Before 1800, most writings of Jewish women were private letters and prayers for home use.    By the mid nineteenth century, published poetry by Jewish women began appearing.  One of the better known of American Jewish poets was Penina Moise (1797-1880) from Charleston South Carolina.   She began her work with embroidery and lace making to help support her family.  Later, she was known for her poetry.  Her biggest claim to fame was as the main author of the first American Jewish hymnal, Hymns Written for the Use of Hebrew Congregations, published in 1842 for Congregation Beth Elohim, to which she belonged.  Her hymns, like those of most Christian women of the era, were written as poems and later adapted into song.   She wrote over 190 hymns.  The Union Hymnal, published in 1897 and still used after several revisions, has more of her hymns than of any other author.

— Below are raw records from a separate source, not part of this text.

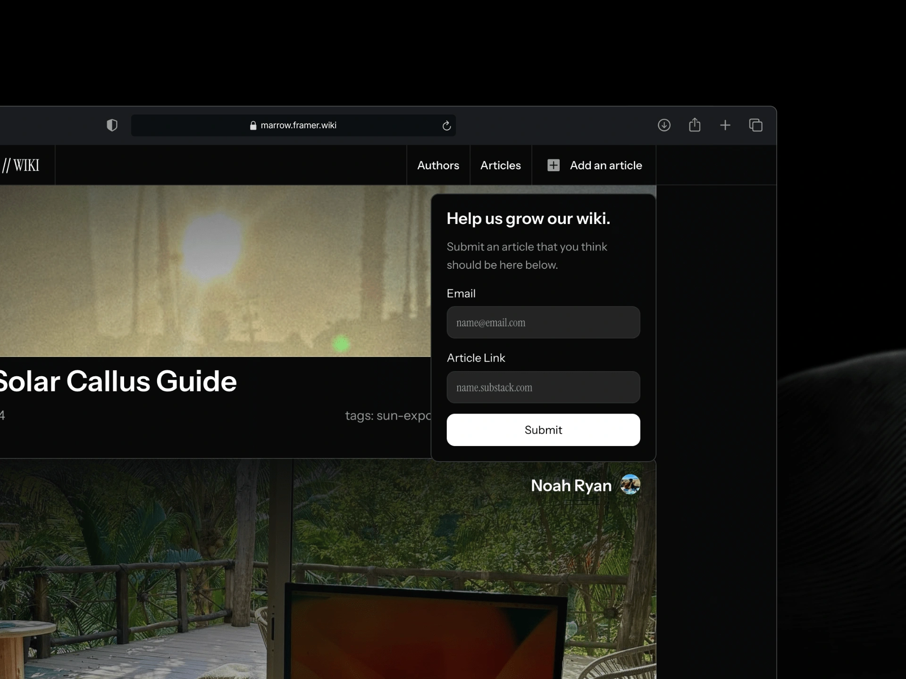Open the Solar Callus Guide title
The height and width of the screenshot is (679, 906).
118,381
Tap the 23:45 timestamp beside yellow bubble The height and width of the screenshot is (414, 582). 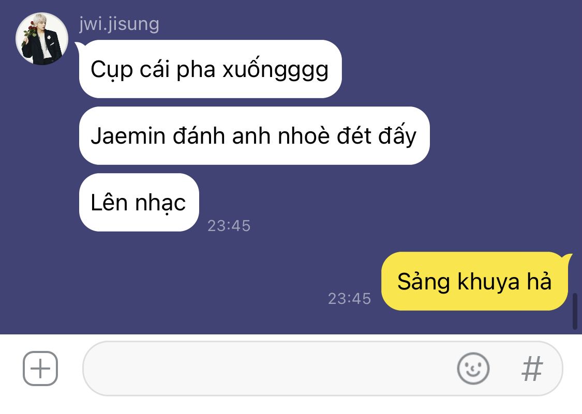click(349, 298)
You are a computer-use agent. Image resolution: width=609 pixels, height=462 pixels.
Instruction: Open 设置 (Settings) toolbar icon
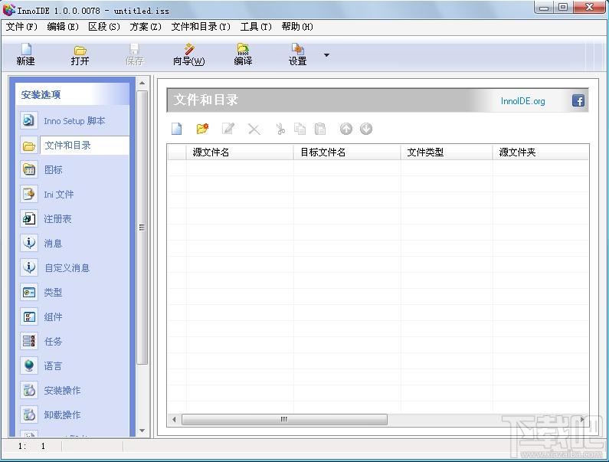coord(297,54)
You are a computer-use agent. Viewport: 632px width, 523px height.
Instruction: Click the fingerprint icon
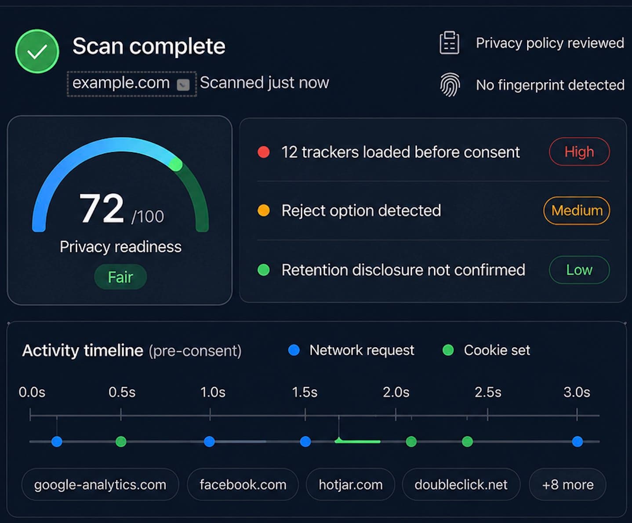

Another poet who was familiar to me as the author of “The New Colossus” now inscribed on the pedestal of the Statue of Liberty, was Emma Lazarus (1849-1887).  She was a Sephardic Jew from a wealthy family with long American roots.   Though her identity as a Jew was strong even in childhood, it intensified after 1881 when thousands of Russian Jews fled to America from the pogroms.  Thus, we see the inspiration of her poem, later set to music by a Russian Jewish immigrant, Irving Berlin.

In the twentieth century, before and especially after 1948, Jewish women in Israel, as well as elsewhere, did write hymns and poems.  After 1948, the influx of thousands of Jews into Israel also brought an influx of various cultural and spiritual heritages.    Yemenite women, in particular, wrote and sang songs in the vernacular that were adopted generally as part of Israeli culture.

I, though, am most interested in Jewish women who write in English.  Debbie Lynn Friedman (1951-2011) and Julie Silver, who still writes, have penned lovely hymns and inspirational songs in both English and Hebrew.  They are just two examples of the now increasing visibility of Jewish women hymn writers.


Umansky, Ellen and Ashton, Diane, eds.  Four Centuries of Jewish Women’s Spirituality.  Boston:  Beacon Press.  1992.